Little Ingenuity Surfaces in Apocalyptic Family Drama 'Hidden'

Directed by: Matt and Ross Duffer; Runtime: 84 minutes
Grade: C

At this point in the current stage of the apocalyptic/epidemic subgenre, it takes more than the bleakness of extended survival to draw one's attention to yet another entry among such a densely crowded field. Thin, dirty people expressing grievances over a lack of nourishment, of safety, and for civilization to return to what it was before the focal catastrophe can still be potent, but they've become familiar through repetition, needing an additional layer of depth to distinguish itself from the rest of the horde. Hidden, the small-scale indie from Matt and Ross Duffer, attempts to both explore the conventional and try something unique by upending the audience's perception of what they've seen beforehand. Despite the well-constructed, unnerving claustrophobia of its focal location and the durable performances from the family cast, there's not enough novelty in the drama where it counts and too much of a reliance on a revelation to make everything that came before it more meaningful than it really is.

Hidden starts out in the dark underbelly of an unknown suburban town, where a family of three -- father Ray (Alexander Skarsgard); mother Claire (Andrea Riseborough); and daughter Zoe (Emily Alyn Lind) -- have been shacked up in a bomb shelter for the better part of a year. From what, exactly, is something kept from the audience's knowledge at first, though the enigmatic dangers of the surface and the "breathers" scouring the area are enough to keep them underground. Luckily, the family's been blessed with a store of foodstuffs and a sturdy door system to keep them safely locked in, leaving Ray and Claire to try and bring their daughter up in as normal of a way as the conditions will allow, driven by a daily routine of homeschooling, playing games, and reciting a daily set of rules to abide by as they scratch off the days. The conditions in the underneath and the rapidly depleting supplies are growing dire enough that the family's reconsidering their situation, though, and whether a trip to the surface is in order.

There's the urge to label what's going on in Hidden as slow-burning suspense, but the interactions between the family members lean closer to ill-omened drama than a gradual development of tension. Makeshift board games, Castaway-like projection of life onto an inanimate object, and arguments about their dissatisfaction over their variety of food instead build into a depiction of a family in it for the long haul, clustering together a lot of recognizable character-building ideas from other films about isolation and the apocalypse. Rattling bass and the oppressive shadows covering most of their living space lend some tense atmosphere to their life and conversations, emphasizing the unpleasantness of their conditions, but the isolation of the bomb shelter -- which has kept them safe for over 300 days -- and the habitual nature of mother Claire's teachings emphasize a sense of security that works against any suspense. The shelter that kept them safe for many months ends up working against the film's ambition.

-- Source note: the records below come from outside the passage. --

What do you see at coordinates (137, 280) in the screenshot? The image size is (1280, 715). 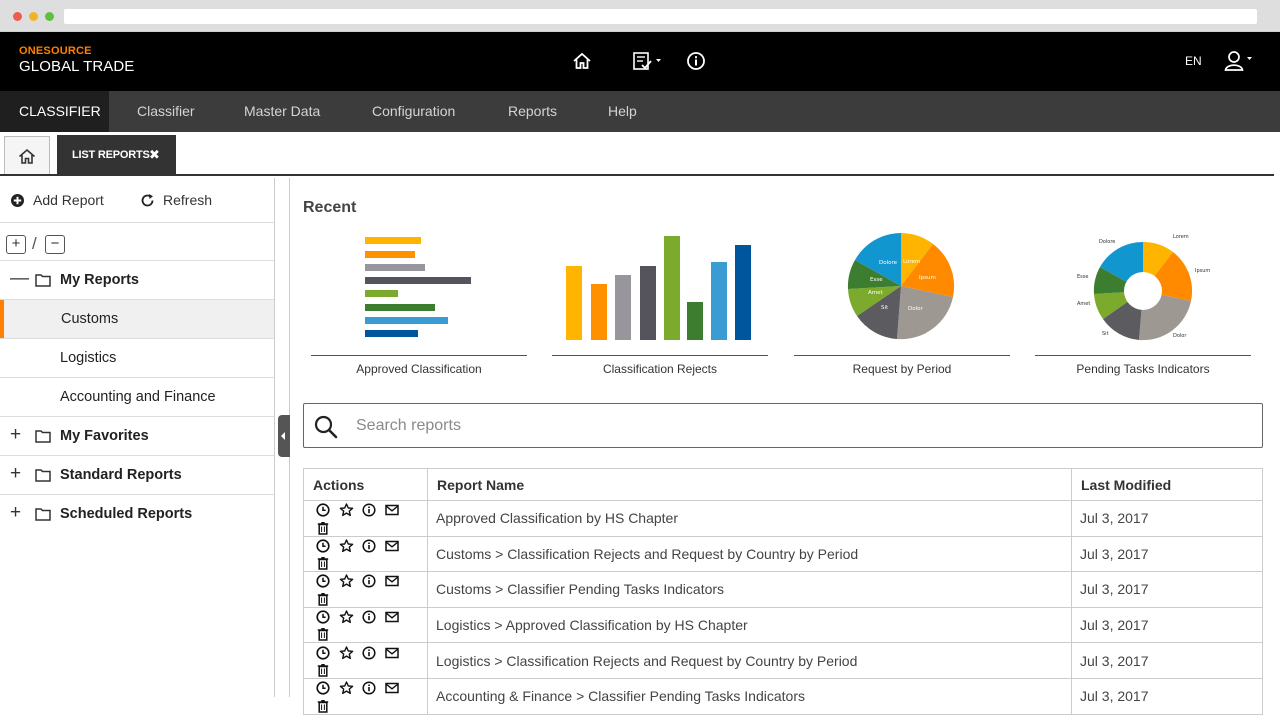 I see `tree-folder-my-reports: — My Reports` at bounding box center [137, 280].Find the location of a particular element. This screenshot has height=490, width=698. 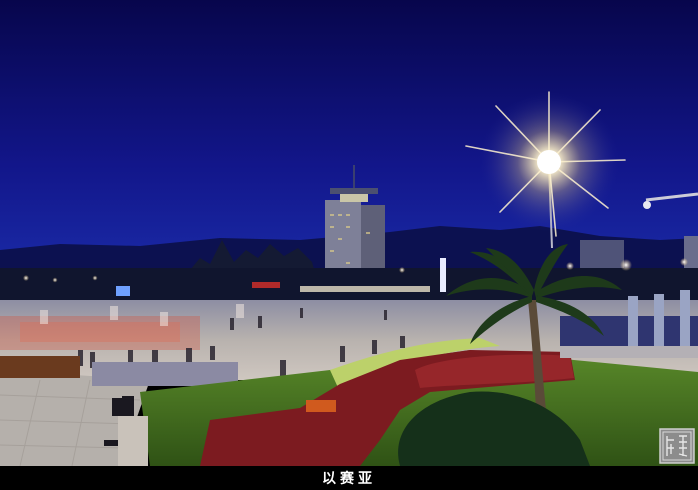

pool-edge is located at coordinates (629, 352).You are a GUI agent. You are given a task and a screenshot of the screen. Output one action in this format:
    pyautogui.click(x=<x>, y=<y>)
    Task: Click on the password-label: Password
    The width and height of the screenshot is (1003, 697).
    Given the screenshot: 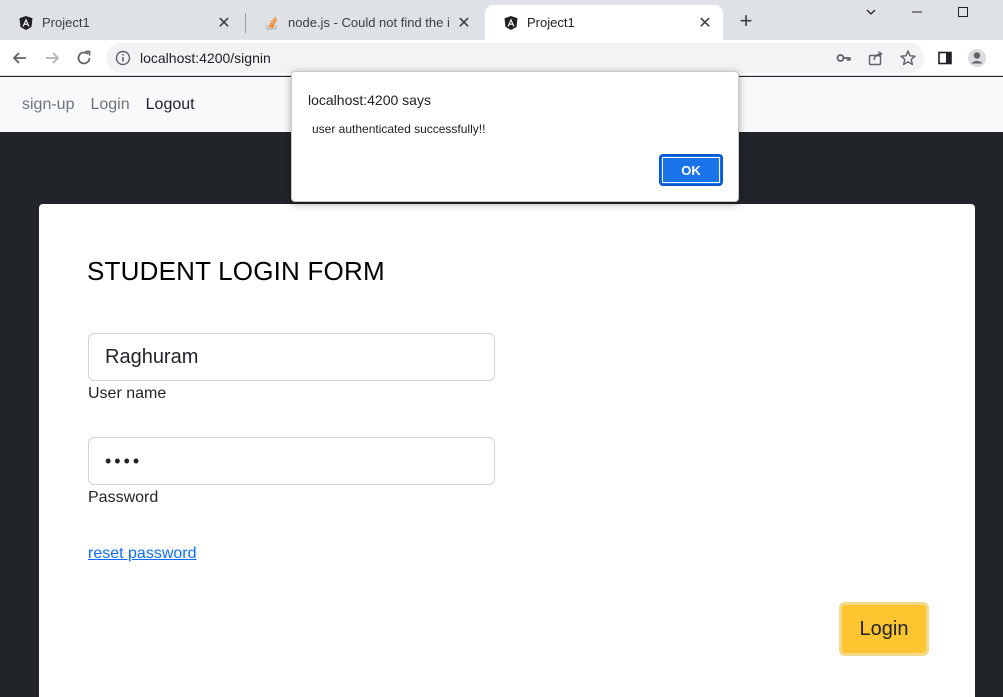 What is the action you would take?
    pyautogui.click(x=124, y=498)
    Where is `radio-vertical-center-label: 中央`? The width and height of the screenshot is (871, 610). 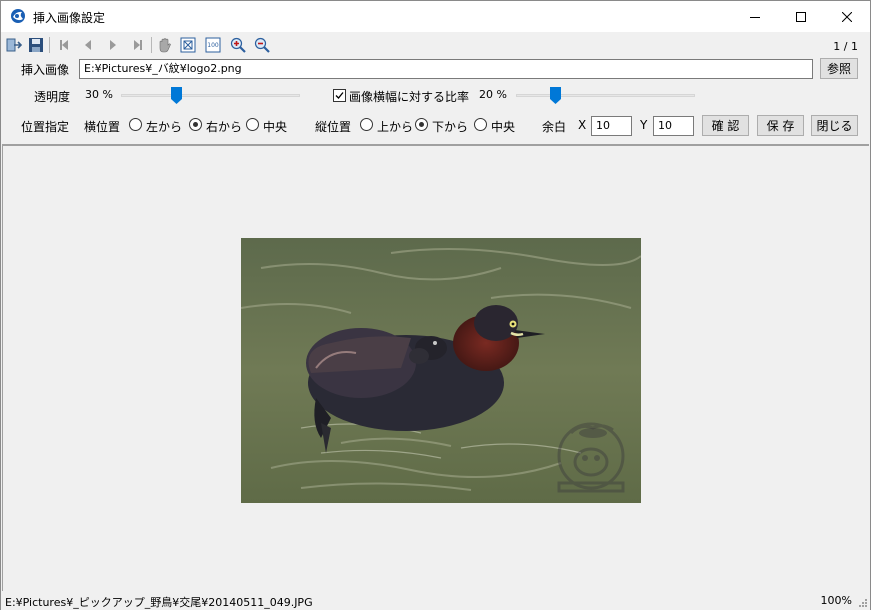 radio-vertical-center-label: 中央 is located at coordinates (504, 127).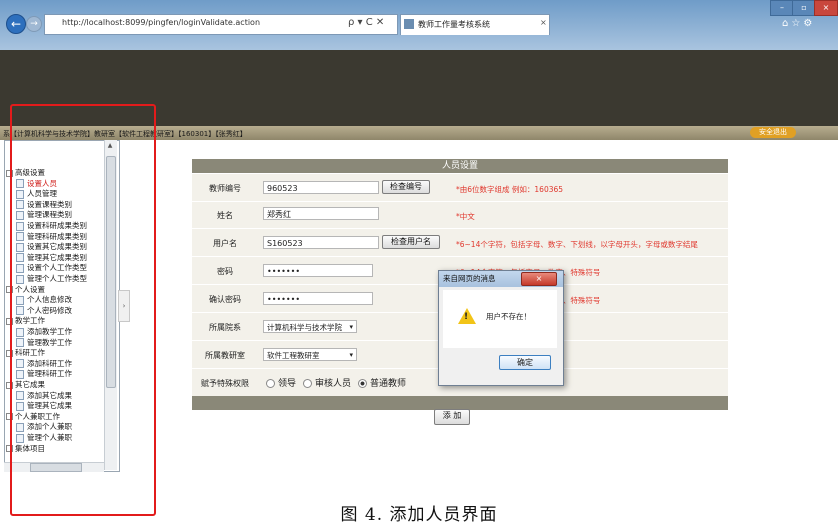 This screenshot has height=525, width=838. I want to click on office-select: 软件工程教研室 ▾, so click(310, 354).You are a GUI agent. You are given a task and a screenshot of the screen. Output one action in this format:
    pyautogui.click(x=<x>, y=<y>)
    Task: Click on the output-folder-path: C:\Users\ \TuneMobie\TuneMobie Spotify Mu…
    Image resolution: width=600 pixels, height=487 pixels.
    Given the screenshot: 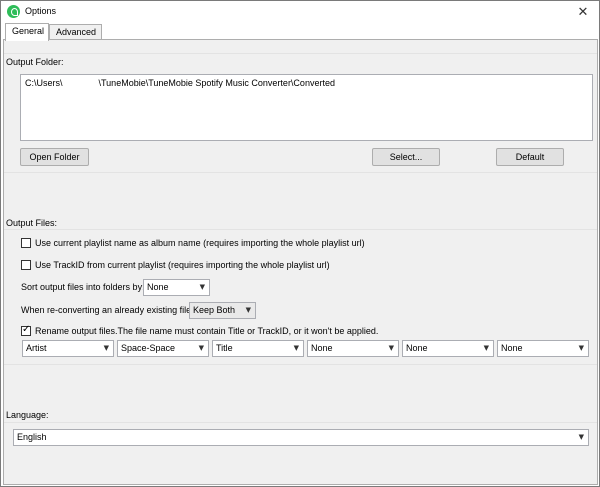 What is the action you would take?
    pyautogui.click(x=306, y=108)
    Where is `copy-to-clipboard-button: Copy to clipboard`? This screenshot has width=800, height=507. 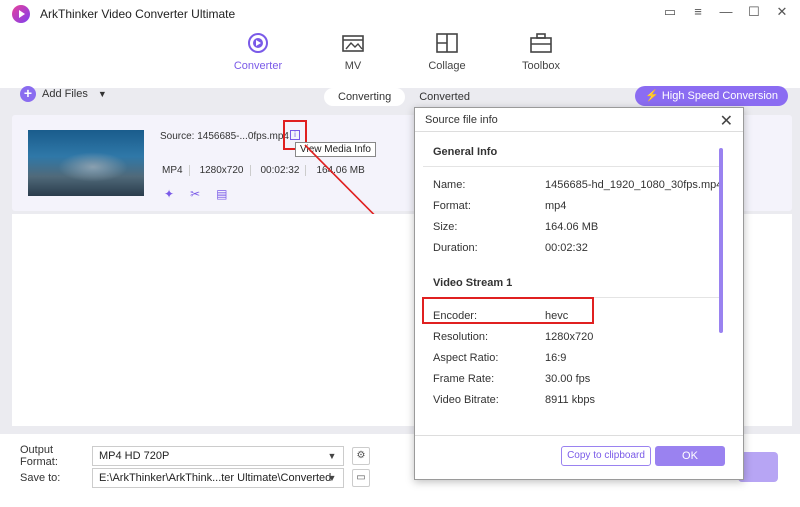 copy-to-clipboard-button: Copy to clipboard is located at coordinates (606, 456).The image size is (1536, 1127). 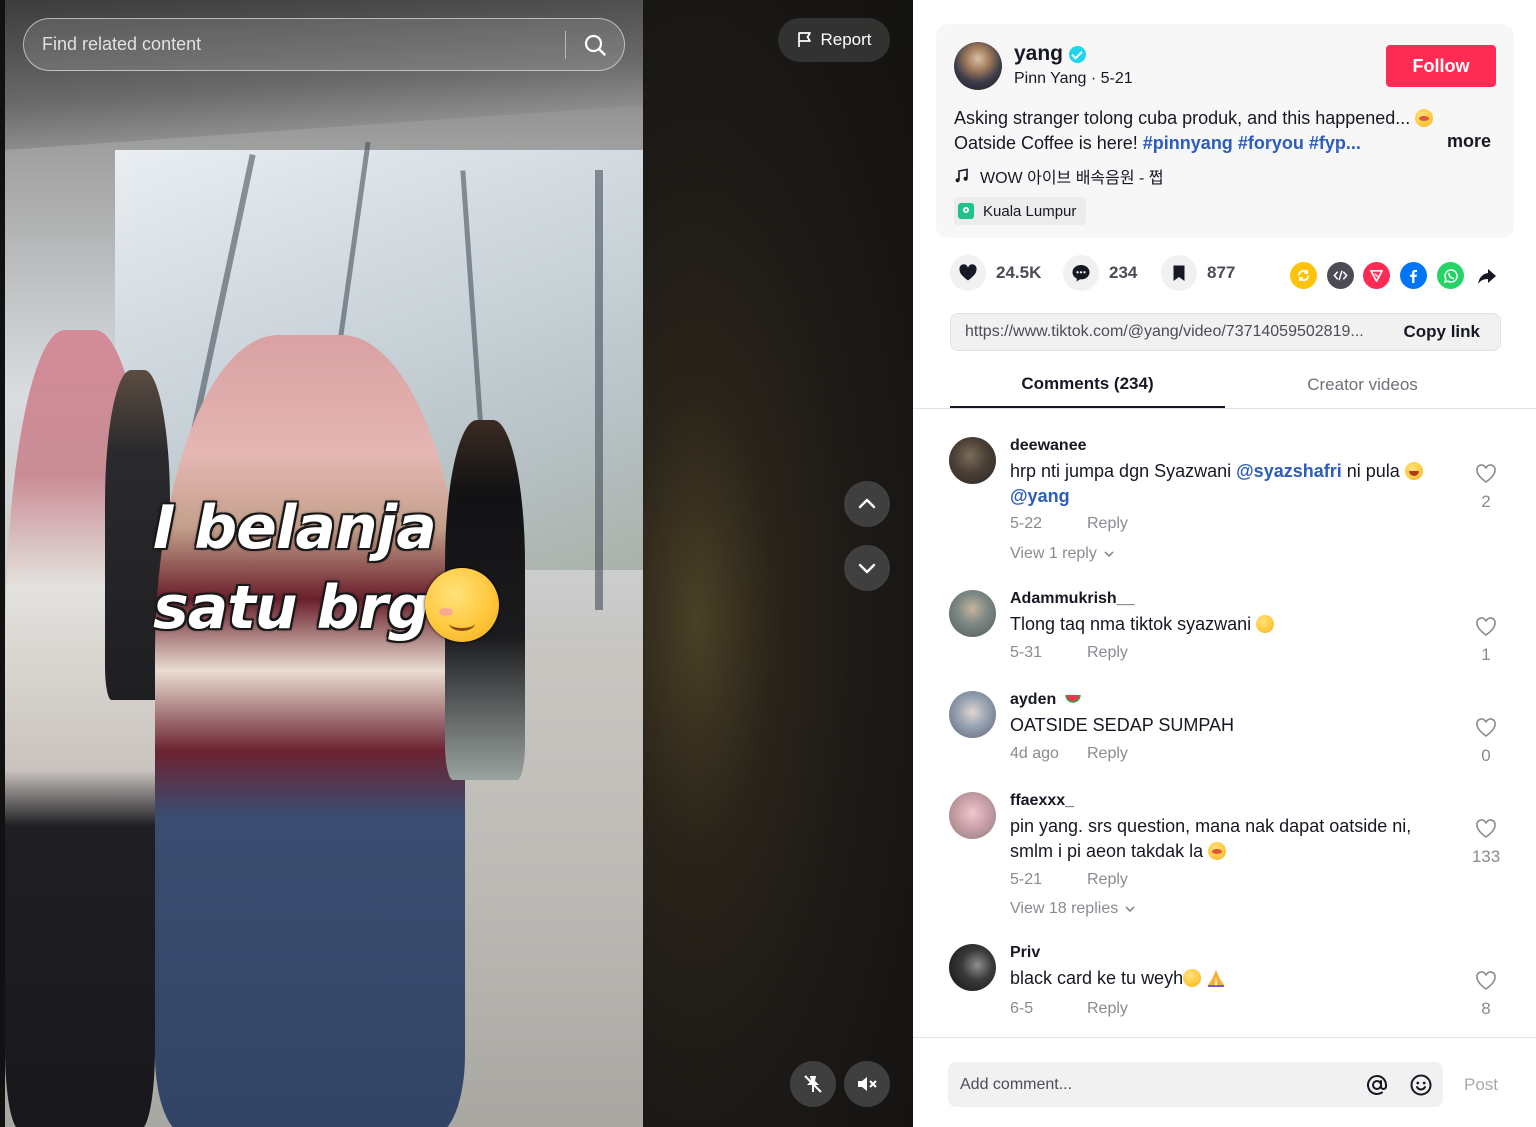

It doesn't help that the people trapped underground in Hidden come across as one-dimensional based on the roles they fill, which is partially by design but also a symptom of the film's deliberate timeframe and seclusion. Some of that is to be expected when we're only offered a glimpse at a day into the lives of those within such a confined space, but these family members also play to overly familiar and simplistic character types, leaving the dramatic tempo feeling overly modest and stale. Andrea Riseborough projects the stern, protective mother who's seen as harsh by her daughter, while Alexander Skarsgard's Ray caving to his little girl's whims presents his as the nurturing figure favored for his lenience. Both actors turn in earnest, albeit anticipated performances that are balanced by Emily Alyn Lind's mature alertness as Zoe, drawing some compassion to their continued turmoil; however, their clear-cut character types are only interesting enough to service the demands of a horror-thriller atmosphere, and their predictable interactions extend long beyond that.

Hidden banks on the expectation that this extended time with the family will add more emotion to the tension that's to emerge once the terrors from above intrude on their livelihood, but the plainness and predictability of it all never reaches that desired effect when their lives actually become threatened. Some traditional, routine suspense emerges when they listen for movement up top and observe their bleak surroundings through a makeshift periscope, elevating the film's pulse once the mysterious "breathers" make their presence known and the family stays as quiet and under control as they can. Alas, it all feels like the commonplace machinations of this brand of post-apocalyptic cinema, as if missing something integral that'd elevate the interest level in what's going on. Only much later does Hidden reveal, in a fashion not unlike the more shrug-worthy twists of M. Night Shyamalan's mysteries, that there was another layer concealed all along -- in plain sight within the family's conversations -- about the status of the tainted lands around their shelter. By then, however, it's too little, too late.